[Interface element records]

####

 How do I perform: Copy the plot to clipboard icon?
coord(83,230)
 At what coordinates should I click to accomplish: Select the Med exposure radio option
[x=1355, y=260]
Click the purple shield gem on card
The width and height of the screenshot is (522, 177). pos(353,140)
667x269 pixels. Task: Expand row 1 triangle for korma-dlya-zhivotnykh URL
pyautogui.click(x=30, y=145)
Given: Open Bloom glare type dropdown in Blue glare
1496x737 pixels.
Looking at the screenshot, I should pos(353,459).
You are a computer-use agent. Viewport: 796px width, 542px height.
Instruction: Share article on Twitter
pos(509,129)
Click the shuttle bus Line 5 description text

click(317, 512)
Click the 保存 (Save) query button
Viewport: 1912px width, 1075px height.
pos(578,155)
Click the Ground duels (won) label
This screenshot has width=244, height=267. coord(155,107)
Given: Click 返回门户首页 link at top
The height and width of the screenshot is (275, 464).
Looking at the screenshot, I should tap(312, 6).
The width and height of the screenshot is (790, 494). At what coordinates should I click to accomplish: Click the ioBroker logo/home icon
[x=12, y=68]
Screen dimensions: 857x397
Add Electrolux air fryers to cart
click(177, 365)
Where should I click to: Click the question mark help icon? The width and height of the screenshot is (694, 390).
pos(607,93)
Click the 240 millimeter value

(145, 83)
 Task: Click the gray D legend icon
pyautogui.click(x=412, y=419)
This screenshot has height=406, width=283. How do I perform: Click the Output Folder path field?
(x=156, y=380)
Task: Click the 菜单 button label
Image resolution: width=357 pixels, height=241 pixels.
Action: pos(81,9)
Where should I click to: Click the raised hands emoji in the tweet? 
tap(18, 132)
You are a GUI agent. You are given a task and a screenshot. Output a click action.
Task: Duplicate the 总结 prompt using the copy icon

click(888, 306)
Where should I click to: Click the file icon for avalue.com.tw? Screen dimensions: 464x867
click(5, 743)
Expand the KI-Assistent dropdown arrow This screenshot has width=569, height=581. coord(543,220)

####

Copy out every entry above word for word, keeping each line as it appears.

 How do I perform: Copy the plot to clipboard icon?
coord(83,230)
 At what coordinates should I click to accomplish: Select the Med exposure radio option
[x=1355, y=260]
Click the purple shield gem on card
The width and height of the screenshot is (522, 177). pos(353,140)
667x269 pixels. Task: Expand row 1 triangle for korma-dlya-zhivotnykh URL
pyautogui.click(x=30, y=145)
Given: Open Bloom glare type dropdown in Blue glare
1496x737 pixels.
Looking at the screenshot, I should pos(353,459).
You are a computer-use agent. Viewport: 796px width, 542px height.
Instruction: Share article on Twitter
pos(509,129)
Click the shuttle bus Line 5 description text

click(317, 512)
Click the 保存 (Save) query button
Viewport: 1912px width, 1075px height.
pos(578,155)
Click the Ground duels (won) label
This screenshot has width=244, height=267. coord(155,107)
Given: Click 返回门户首页 link at top
The height and width of the screenshot is (275, 464).
Looking at the screenshot, I should tap(312, 6).
The width and height of the screenshot is (790, 494). At what coordinates should I click to accomplish: Click the ioBroker logo/home icon
[x=12, y=68]
Screen dimensions: 857x397
Add Electrolux air fryers to cart
click(177, 365)
Where should I click to: Click the question mark help icon? The width and height of the screenshot is (694, 390).
pos(607,93)
Click the 240 millimeter value

(145, 83)
 Task: Click the gray D legend icon
pyautogui.click(x=412, y=419)
This screenshot has height=406, width=283. How do I perform: Click the Output Folder path field?
(x=156, y=380)
Task: Click the 菜单 button label
Image resolution: width=357 pixels, height=241 pixels.
Action: pos(81,9)
Where should I click to: Click the raised hands emoji in the tweet? 
tap(18, 132)
You are a GUI agent. You are given a task and a screenshot. Output a click action.
Task: Duplicate the 总结 prompt using the copy icon

click(888, 306)
Where should I click to: Click the file icon for avalue.com.tw? Screen dimensions: 464x867
click(5, 743)
Expand the KI-Assistent dropdown arrow This screenshot has width=569, height=581. coord(543,220)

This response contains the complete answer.